§ **Short problem**:
Copy every line of the records below without changing anything.

_ _ _ _ _

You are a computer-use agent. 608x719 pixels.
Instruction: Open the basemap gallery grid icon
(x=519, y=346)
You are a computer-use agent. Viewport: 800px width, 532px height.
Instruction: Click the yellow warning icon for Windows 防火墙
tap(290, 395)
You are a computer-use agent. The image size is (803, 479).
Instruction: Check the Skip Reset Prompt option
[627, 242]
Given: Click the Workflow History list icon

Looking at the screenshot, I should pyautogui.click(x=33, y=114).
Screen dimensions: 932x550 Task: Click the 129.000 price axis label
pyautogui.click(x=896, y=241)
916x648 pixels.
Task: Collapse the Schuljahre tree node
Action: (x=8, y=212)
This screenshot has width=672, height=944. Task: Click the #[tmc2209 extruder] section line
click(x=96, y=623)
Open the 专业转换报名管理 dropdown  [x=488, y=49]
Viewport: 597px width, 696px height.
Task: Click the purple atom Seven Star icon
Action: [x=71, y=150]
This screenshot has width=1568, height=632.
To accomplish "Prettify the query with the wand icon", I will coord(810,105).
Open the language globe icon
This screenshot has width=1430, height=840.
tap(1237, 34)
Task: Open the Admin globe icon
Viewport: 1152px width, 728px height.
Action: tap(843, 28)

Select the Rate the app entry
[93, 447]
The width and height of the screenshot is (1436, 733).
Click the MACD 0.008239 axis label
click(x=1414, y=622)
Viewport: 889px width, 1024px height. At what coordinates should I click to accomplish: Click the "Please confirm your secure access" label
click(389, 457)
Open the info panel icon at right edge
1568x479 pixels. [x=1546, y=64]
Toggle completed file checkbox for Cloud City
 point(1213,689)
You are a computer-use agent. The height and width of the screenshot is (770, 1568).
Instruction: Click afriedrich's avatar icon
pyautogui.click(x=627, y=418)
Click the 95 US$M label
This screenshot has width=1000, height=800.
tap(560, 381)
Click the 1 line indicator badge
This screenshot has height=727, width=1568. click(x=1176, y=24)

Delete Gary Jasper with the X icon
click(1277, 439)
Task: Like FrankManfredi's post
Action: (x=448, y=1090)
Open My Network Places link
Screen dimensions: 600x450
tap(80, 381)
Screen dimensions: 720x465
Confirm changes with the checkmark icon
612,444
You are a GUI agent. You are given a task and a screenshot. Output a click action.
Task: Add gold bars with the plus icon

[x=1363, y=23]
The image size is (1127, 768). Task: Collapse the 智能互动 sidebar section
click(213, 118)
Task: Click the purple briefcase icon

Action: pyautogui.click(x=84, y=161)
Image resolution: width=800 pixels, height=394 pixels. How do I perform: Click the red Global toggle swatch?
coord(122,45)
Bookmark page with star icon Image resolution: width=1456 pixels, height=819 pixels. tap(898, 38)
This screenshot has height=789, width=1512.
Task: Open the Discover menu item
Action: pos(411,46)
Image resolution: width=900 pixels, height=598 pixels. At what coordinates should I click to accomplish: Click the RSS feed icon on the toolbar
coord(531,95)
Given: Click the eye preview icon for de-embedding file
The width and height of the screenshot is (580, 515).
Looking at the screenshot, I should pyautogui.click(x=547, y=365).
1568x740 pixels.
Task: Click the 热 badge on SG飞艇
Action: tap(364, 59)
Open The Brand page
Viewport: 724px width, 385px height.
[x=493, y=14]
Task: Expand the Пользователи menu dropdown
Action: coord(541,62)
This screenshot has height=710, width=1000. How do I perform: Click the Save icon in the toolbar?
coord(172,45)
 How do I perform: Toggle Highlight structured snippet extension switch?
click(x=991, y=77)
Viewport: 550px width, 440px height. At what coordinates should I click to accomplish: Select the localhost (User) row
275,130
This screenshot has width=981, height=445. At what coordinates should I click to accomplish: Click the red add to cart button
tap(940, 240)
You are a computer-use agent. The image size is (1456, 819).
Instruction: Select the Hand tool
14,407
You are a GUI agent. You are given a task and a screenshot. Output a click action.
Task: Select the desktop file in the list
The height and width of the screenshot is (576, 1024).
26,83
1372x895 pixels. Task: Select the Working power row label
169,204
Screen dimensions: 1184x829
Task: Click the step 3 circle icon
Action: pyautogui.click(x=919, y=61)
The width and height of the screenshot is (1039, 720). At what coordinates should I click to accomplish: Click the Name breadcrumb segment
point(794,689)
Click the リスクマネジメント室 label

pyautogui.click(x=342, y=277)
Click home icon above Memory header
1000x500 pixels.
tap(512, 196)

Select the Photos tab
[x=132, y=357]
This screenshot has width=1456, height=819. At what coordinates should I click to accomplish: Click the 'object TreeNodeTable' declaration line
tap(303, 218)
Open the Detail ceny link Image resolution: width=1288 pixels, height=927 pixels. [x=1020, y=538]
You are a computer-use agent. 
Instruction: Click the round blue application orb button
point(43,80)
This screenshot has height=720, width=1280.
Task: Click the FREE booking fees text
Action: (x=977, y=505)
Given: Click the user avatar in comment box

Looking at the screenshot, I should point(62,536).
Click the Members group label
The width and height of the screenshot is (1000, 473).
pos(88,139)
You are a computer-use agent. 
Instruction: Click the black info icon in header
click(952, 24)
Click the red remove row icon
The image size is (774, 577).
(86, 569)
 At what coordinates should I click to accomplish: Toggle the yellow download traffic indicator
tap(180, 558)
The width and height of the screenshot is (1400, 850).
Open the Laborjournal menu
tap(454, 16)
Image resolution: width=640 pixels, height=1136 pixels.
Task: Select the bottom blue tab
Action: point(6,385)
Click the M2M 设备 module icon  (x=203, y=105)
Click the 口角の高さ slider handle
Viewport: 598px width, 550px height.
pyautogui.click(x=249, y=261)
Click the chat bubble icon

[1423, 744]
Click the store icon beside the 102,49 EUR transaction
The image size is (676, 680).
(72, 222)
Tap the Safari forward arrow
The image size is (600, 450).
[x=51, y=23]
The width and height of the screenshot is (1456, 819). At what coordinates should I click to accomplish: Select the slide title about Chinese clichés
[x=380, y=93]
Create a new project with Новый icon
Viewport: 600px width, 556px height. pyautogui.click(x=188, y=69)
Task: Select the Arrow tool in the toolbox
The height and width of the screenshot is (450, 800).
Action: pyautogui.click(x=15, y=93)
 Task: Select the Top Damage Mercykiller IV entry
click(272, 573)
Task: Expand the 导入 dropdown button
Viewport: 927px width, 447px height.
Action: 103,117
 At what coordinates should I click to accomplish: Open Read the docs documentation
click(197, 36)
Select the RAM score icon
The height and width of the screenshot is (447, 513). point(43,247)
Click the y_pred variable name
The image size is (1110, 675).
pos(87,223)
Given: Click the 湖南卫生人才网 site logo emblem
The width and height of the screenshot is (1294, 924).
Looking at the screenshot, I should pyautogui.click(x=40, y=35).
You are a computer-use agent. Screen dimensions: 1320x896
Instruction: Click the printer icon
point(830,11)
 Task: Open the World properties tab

_ _ _ _ _

§ **Answer for this exercise**:
You are a computer-use agent. 608x719 pixels.
Instruction: Open the basemap gallery grid icon
(x=519, y=346)
You are a computer-use agent. Viewport: 800px width, 532px height.
Instruction: Click the yellow warning icon for Windows 防火墙
tap(290, 395)
You are a computer-use agent. The image size is (803, 479).
Instruction: Check the Skip Reset Prompt option
[627, 242]
Given: Click the Workflow History list icon

Looking at the screenshot, I should pyautogui.click(x=33, y=114).
Screen dimensions: 932x550 Task: Click the 129.000 price axis label
pyautogui.click(x=896, y=241)
916x648 pixels.
Task: Collapse the Schuljahre tree node
Action: (x=8, y=212)
This screenshot has width=672, height=944. Task: Click the #[tmc2209 extruder] section line
click(x=96, y=623)
Open the 专业转换报名管理 dropdown  [x=488, y=49]
Viewport: 597px width, 696px height.
Task: Click the purple atom Seven Star icon
Action: [x=71, y=150]
This screenshot has width=1568, height=632.
To accomplish "Prettify the query with the wand icon", I will coord(810,105).
Open the language globe icon
This screenshot has width=1430, height=840.
tap(1237, 34)
Task: Open the Admin globe icon
Viewport: 1152px width, 728px height.
Action: tap(843, 28)

Select the Rate the app entry
[93, 447]
The width and height of the screenshot is (1436, 733).
Click the MACD 0.008239 axis label
click(x=1414, y=622)
Viewport: 889px width, 1024px height. At what coordinates should I click to accomplish: Click the "Please confirm your secure access" label
click(389, 457)
Open the info panel icon at right edge
1568x479 pixels. [x=1546, y=64]
Toggle completed file checkbox for Cloud City
 point(1213,689)
You are a computer-use agent. The height and width of the screenshot is (770, 1568).
Instruction: Click afriedrich's avatar icon
pyautogui.click(x=627, y=418)
Click the 95 US$M label
This screenshot has width=1000, height=800.
tap(560, 381)
Click the 1 line indicator badge
This screenshot has height=727, width=1568. click(x=1176, y=24)

Delete Gary Jasper with the X icon
click(1277, 439)
Task: Like FrankManfredi's post
Action: (x=448, y=1090)
Open My Network Places link
Screen dimensions: 600x450
tap(80, 381)
Screen dimensions: 720x465
Confirm changes with the checkmark icon
612,444
You are a GUI agent. You are given a task and a screenshot. Output a click action.
Task: Add gold bars with the plus icon

[x=1363, y=23]
The image size is (1127, 768). Task: Collapse the 智能互动 sidebar section
click(213, 118)
Task: Click the purple briefcase icon

Action: pyautogui.click(x=84, y=161)
Image resolution: width=800 pixels, height=394 pixels. How do I perform: Click the red Global toggle swatch?
coord(122,45)
Bookmark page with star icon Image resolution: width=1456 pixels, height=819 pixels. tap(898, 38)
This screenshot has height=789, width=1512.
Task: Open the Discover menu item
Action: pos(411,46)
Image resolution: width=900 pixels, height=598 pixels. At what coordinates should I click to accomplish: Click the RSS feed icon on the toolbar
coord(531,95)
Given: Click the eye preview icon for de-embedding file
The width and height of the screenshot is (580, 515).
Looking at the screenshot, I should pyautogui.click(x=547, y=365).
1568x740 pixels.
Task: Click the 热 badge on SG飞艇
Action: tap(364, 59)
Open The Brand page
Viewport: 724px width, 385px height.
[x=493, y=14]
Task: Expand the Пользователи menu dropdown
Action: coord(541,62)
This screenshot has height=710, width=1000. How do I perform: Click the Save icon in the toolbar?
coord(172,45)
 How do I perform: Toggle Highlight structured snippet extension switch?
click(x=991, y=77)
Viewport: 550px width, 440px height. At what coordinates should I click to accomplish: Select the localhost (User) row
275,130
This screenshot has width=981, height=445. At what coordinates should I click to accomplish: Click the red add to cart button
tap(940, 240)
You are a computer-use agent. The image size is (1456, 819).
Instruction: Select the Hand tool
14,407
You are a GUI agent. You are given a task and a screenshot. Output a click action.
Task: Select the desktop file in the list
The height and width of the screenshot is (576, 1024).
26,83
1372x895 pixels. Task: Select the Working power row label
169,204
Screen dimensions: 1184x829
Task: Click the step 3 circle icon
Action: pyautogui.click(x=919, y=61)
The width and height of the screenshot is (1039, 720). At what coordinates should I click to accomplish: Click the Name breadcrumb segment
point(794,689)
Click the リスクマネジメント室 label

pyautogui.click(x=342, y=277)
Click home icon above Memory header
1000x500 pixels.
tap(512, 196)

Select the Photos tab
[x=132, y=357]
This screenshot has width=1456, height=819. At what coordinates should I click to accomplish: Click the 'object TreeNodeTable' declaration line
tap(303, 218)
Open the Detail ceny link Image resolution: width=1288 pixels, height=927 pixels. [x=1020, y=538]
You are a computer-use agent. 
Instruction: Click the round blue application orb button
point(43,80)
This screenshot has height=720, width=1280.
Task: Click the FREE booking fees text
Action: (x=977, y=505)
Given: Click the user avatar in comment box

Looking at the screenshot, I should point(62,536).
Click the Members group label
The width and height of the screenshot is (1000, 473).
pos(88,139)
You are a computer-use agent. 
Instruction: Click the black info icon in header
click(952, 24)
Click the red remove row icon
The image size is (774, 577).
(86, 569)
 At what coordinates should I click to accomplish: Toggle the yellow download traffic indicator
tap(180, 558)
The width and height of the screenshot is (1400, 850).
Open the Laborjournal menu
tap(454, 16)
Image resolution: width=640 pixels, height=1136 pixels.
Task: Select the bottom blue tab
Action: point(6,385)
Click the M2M 设备 module icon  (x=203, y=105)
Click the 口角の高さ slider handle
Viewport: 598px width, 550px height.
pyautogui.click(x=249, y=261)
Click the chat bubble icon

[1423, 744]
Click the store icon beside the 102,49 EUR transaction
The image size is (676, 680).
(72, 222)
Tap the Safari forward arrow
The image size is (600, 450).
[x=51, y=23]
The width and height of the screenshot is (1456, 819). At what coordinates should I click to accomplish: Select the slide title about Chinese clichés
[x=380, y=93]
Create a new project with Новый icon
Viewport: 600px width, 556px height. pyautogui.click(x=188, y=69)
Task: Select the Arrow tool in the toolbox
The height and width of the screenshot is (450, 800).
Action: pyautogui.click(x=15, y=93)
 Task: Select the Top Damage Mercykiller IV entry
click(272, 573)
Task: Expand the 导入 dropdown button
Viewport: 927px width, 447px height.
Action: 103,117
 At what coordinates should I click to accomplish: Open Read the docs documentation
click(197, 36)
Select the RAM score icon
The height and width of the screenshot is (447, 513). point(43,247)
Click the y_pred variable name
The image size is (1110, 675).
pos(87,223)
Given: Click the 湖南卫生人才网 site logo emblem
The width and height of the screenshot is (1294, 924).
Looking at the screenshot, I should pyautogui.click(x=40, y=35).
You are a computer-use agent. Screen dimensions: 1320x896
Instruction: Click the printer icon
point(830,11)
 Task: Open the World properties tab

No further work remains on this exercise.